Now it’s black police officers who are not authentically black, according to Newsome, because they are supposedly more loyal to the police than to their race.
It is doubly odd to cite Demings’ police background as a reason why Black Lives Matter opposes her as a potential vice president. After all, the group was born primarily out of cases like the George Floyd homicide in Minneapolis.
The main demand initially was that the frequency and perceived injustice of those cases showed that to society at large, black lives did not matter and that the time had come for larger, more comprehensive reforms. That’s ostensibly why Obama had group leaders to the White House, where they met with police officials and governors after a spate of such incidents.
Many Americans already had reached similar conclusions about the need for reform. In most cities, violent confrontations between white officers and black civilians fueled a demand for more nonwhite officers. The hope was that greater racial and ethnic balance would help heal the breach between the police and the public without sacrificing legitimate law enforcement.
New York City, for example, has been in the forefront of the effort to create a department that is more representative of the population mix, and the NYPD now boasts a “majority minority” mix of cops.
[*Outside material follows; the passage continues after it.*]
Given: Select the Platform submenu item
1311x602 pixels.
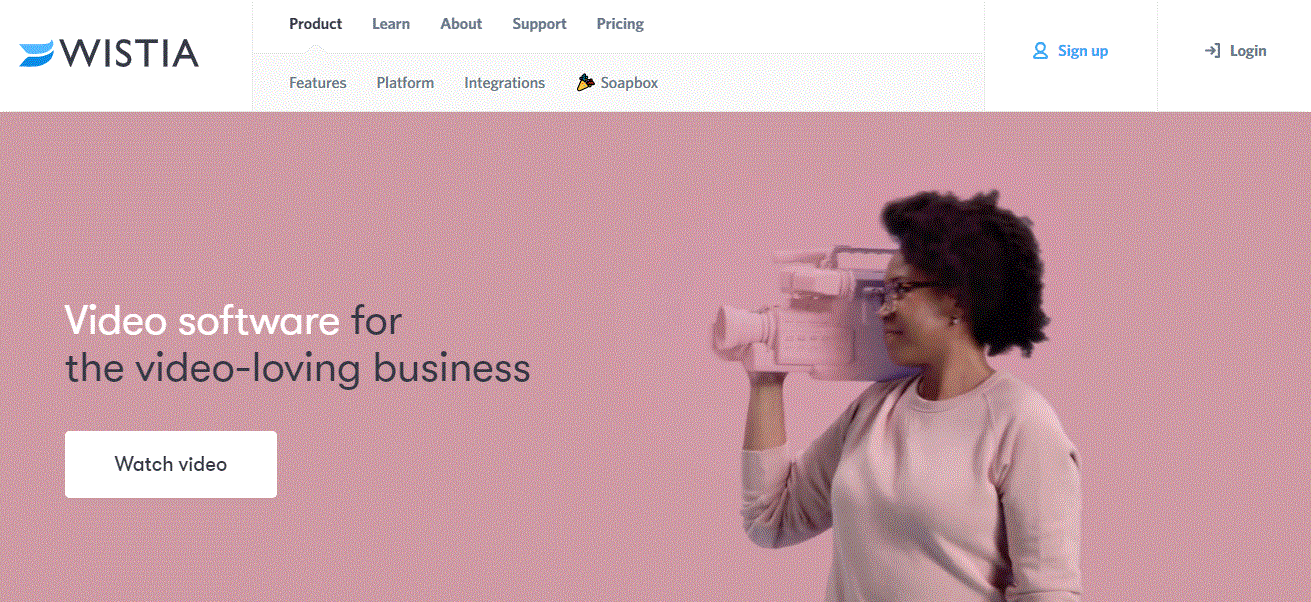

But apparently, that doesn’t matter now, either.
Of course, if Newsome were just a random individual, it would be easy to pass him off as an aberration. But his position in Black Lives Matter puts him at the center of the nation’s tumult.
Listen to those pulling down statues and engaging in other “cancel culture” actions and it’s clear that race is the crucial, animating factor, even though most of the activists are young whites.
In Seattle, a hip-hop artist named Raz Simone, another leader in Black Lives Matter, claims to be in charge of an enclosed area that has called itself a separate nation. On Twitter and Facebook, Simone showed himself carrying an AK-47. Videos of the crowds in the Seattle Autonomous Zone show most of those involved are white also.
In 1970, Tom Wolfe published “Radical Chic & Mau-Mauing the Flak Catchers,” a takedown of the alliance between militant blacks and wealthy whites who wanted to expiate their guilt. The focus of the “radical chic” essay was a party that composer Leonard Bernstein gave for the Black Panthers at his Park Avenue apartment.
Fifty years later, white guilt is called white privilege, but there are real major changes afoot. With a “defund the police” movement gaining steam on the left and Black Lives Matter becoming a powerful player, much of the nation is abandoning reform in favor of a mindless revolution that threatens to turn back the clock on equality and racial progress.
If they succeed, that would be a true American tragedy.
Listen up, Mr. Prez
Reader Bill Keegan offers a thought about President Trump’s poll predicament, writing: “In her 2016 campaign, Hillary Clinton said one very true thing about Trump — how easy it is to get under his skin. I really like him as president as he has tackled so many long standing problems. If he loses, he can only blame himself because he seems to listen to no one.”
Tragic shame of our govs
It is the unhappiest milestone. The Wall Street Journal reports that the number of known coronavirus deaths in nursing homes now surpasses 50,000.
The final number will be far higher because states have different reporting and counting rules. New York, to minimize criticism, changed its rule to count only patients who died in long-term-care facilities, exempting those who got sick in one and died in a hospital.
However the dead are counted, there is no escaping the conclusion that the policies of some governors, including Gov. Andrew Cuomo, doomed vulnerable and helpless people. Shame on them.